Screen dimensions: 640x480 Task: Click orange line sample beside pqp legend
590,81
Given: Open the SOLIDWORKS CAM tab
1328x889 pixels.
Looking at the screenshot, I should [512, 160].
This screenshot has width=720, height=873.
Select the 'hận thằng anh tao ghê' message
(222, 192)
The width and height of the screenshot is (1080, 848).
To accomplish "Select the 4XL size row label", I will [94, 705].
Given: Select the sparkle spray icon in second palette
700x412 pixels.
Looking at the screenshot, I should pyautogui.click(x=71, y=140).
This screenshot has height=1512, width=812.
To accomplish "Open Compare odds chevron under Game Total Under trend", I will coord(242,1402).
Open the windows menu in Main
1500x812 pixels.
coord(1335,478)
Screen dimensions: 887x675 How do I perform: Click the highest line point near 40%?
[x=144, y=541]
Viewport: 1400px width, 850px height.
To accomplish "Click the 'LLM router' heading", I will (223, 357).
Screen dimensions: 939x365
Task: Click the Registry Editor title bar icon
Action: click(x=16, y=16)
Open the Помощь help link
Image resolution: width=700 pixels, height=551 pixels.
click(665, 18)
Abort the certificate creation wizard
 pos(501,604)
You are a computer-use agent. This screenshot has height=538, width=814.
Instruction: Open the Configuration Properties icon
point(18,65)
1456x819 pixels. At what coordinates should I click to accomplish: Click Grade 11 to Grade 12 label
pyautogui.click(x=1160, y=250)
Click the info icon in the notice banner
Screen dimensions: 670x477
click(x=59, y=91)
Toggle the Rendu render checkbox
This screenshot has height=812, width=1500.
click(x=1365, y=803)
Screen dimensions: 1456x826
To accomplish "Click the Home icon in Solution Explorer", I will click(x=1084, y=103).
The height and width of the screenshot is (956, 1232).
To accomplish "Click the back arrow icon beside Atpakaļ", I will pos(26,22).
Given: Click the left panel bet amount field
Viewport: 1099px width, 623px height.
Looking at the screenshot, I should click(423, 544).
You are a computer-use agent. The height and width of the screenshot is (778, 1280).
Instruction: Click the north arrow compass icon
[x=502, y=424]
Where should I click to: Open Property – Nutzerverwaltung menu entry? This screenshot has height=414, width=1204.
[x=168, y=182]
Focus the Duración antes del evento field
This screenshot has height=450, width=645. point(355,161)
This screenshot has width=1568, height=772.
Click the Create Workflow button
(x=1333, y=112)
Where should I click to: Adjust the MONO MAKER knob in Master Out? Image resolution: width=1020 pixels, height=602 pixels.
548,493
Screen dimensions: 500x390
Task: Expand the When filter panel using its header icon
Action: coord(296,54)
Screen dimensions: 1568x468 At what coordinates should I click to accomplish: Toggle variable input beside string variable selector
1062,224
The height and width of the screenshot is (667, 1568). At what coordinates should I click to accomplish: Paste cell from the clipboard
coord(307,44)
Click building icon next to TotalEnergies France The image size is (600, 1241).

=-=-=

» **REQUIREMENT**
Repeat exactly the lines above, starting with the first line of the records and finishing with the line holding "Open the Помощь help link". Add no other line.

» **SOLUTION TO THIS PROBLEM**
Screen dimensions: 640x480 Task: Click orange line sample beside pqp legend
590,81
Given: Open the SOLIDWORKS CAM tab
1328x889 pixels.
Looking at the screenshot, I should [512, 160].
This screenshot has width=720, height=873.
Select the 'hận thằng anh tao ghê' message
(222, 192)
The width and height of the screenshot is (1080, 848).
To accomplish "Select the 4XL size row label", I will [94, 705].
Given: Select the sparkle spray icon in second palette
700x412 pixels.
Looking at the screenshot, I should pyautogui.click(x=71, y=140).
This screenshot has height=1512, width=812.
To accomplish "Open Compare odds chevron under Game Total Under trend", I will coord(242,1402).
Open the windows menu in Main
1500x812 pixels.
coord(1335,478)
Screen dimensions: 887x675 How do I perform: Click the highest line point near 40%?
[x=144, y=541]
Viewport: 1400px width, 850px height.
To accomplish "Click the 'LLM router' heading", I will (223, 357).
Screen dimensions: 939x365
Task: Click the Registry Editor title bar icon
Action: click(x=16, y=16)
Open the Помощь help link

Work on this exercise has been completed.